**DOCUMENT EXTRACT**.
↓↓↓
Namdalen (Nååmesjevuemie) is a traditional district in the central part of Norway, consisting of the municipalities of Namsos, Grong, Overhalla, Røyrvik, Nærøysund, Høylandet, Flatanger, Lierne, Leka, and Namsskogan, all in Trøndelag county. The district has three towns: Namsos, Rørvik and Kolvereid. The whole district covers about 11860 km2 and has about 35,000 residents (2009).

The district surrounds the Namdalen valley and the river Namsen, one of the best salmon rivers in Europe (only the Tana river in Finnmark yields a larger catch of salmon). Agriculture and forestry have always been important in Namdalen. Norway spruce is the most prevalent tree species. The grain fields in the lower part of the valley are among the most northern in Norway. Part of the forest in the coastal and lowland part of the valley belong to the Scandinavian coastal conifer forests type, while the upper part of the valley has long and cold winters.
↑↑↑
[Stored data entries]
↓↓↓
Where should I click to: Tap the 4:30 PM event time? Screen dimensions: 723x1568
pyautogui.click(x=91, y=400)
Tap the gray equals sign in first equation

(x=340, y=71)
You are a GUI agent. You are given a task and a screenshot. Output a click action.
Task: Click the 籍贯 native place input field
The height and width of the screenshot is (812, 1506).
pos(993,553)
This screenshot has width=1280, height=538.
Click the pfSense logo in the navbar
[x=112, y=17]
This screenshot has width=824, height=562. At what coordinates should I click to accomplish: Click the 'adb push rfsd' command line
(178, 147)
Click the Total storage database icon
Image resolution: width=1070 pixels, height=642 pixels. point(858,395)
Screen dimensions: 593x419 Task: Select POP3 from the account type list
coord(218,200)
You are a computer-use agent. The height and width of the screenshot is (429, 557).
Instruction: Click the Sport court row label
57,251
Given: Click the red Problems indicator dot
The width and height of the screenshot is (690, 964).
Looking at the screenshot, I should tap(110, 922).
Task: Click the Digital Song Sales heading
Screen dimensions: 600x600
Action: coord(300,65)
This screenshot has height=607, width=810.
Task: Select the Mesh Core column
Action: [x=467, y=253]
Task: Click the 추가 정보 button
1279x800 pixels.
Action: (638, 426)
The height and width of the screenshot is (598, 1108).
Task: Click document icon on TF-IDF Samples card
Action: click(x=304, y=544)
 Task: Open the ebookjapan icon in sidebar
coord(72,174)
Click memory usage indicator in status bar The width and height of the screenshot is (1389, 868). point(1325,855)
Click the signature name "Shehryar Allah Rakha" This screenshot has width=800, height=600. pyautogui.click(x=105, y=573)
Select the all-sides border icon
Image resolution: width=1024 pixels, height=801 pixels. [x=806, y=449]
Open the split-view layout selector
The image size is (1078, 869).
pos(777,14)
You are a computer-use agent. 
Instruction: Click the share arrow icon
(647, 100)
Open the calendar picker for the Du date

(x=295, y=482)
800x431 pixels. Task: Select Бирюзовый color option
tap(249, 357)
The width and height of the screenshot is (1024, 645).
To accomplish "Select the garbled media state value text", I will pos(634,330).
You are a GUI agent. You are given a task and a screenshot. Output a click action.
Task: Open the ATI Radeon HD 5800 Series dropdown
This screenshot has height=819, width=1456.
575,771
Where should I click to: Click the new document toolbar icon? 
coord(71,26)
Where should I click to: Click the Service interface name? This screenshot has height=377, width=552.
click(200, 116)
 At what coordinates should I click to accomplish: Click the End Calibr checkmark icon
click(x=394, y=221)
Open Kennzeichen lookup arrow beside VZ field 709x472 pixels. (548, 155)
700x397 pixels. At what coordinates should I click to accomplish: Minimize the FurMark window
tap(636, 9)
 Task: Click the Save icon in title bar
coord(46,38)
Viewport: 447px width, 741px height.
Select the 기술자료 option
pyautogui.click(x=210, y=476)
↑↑↑
**WORK TASK**.
Using the Namdalen text, decide whether each statement below agrees with it, answering yes or no and quoting the words that settle it.
1. Namdalen contains three towns.
2. The Namsen yields a larger salmon catch than any other river in Europe.
3. Birch is the most common tree species in Namdalen.

**RESULT OF THIS EXERCISE**.
1. Yes: "The district has three towns: Namsos, Rørvik and Kolvereid."
2. No: "only the Tana river in Finnmark yields a larger catch of salmon"
3. No: "Norway spruce is the most prevalent tree species."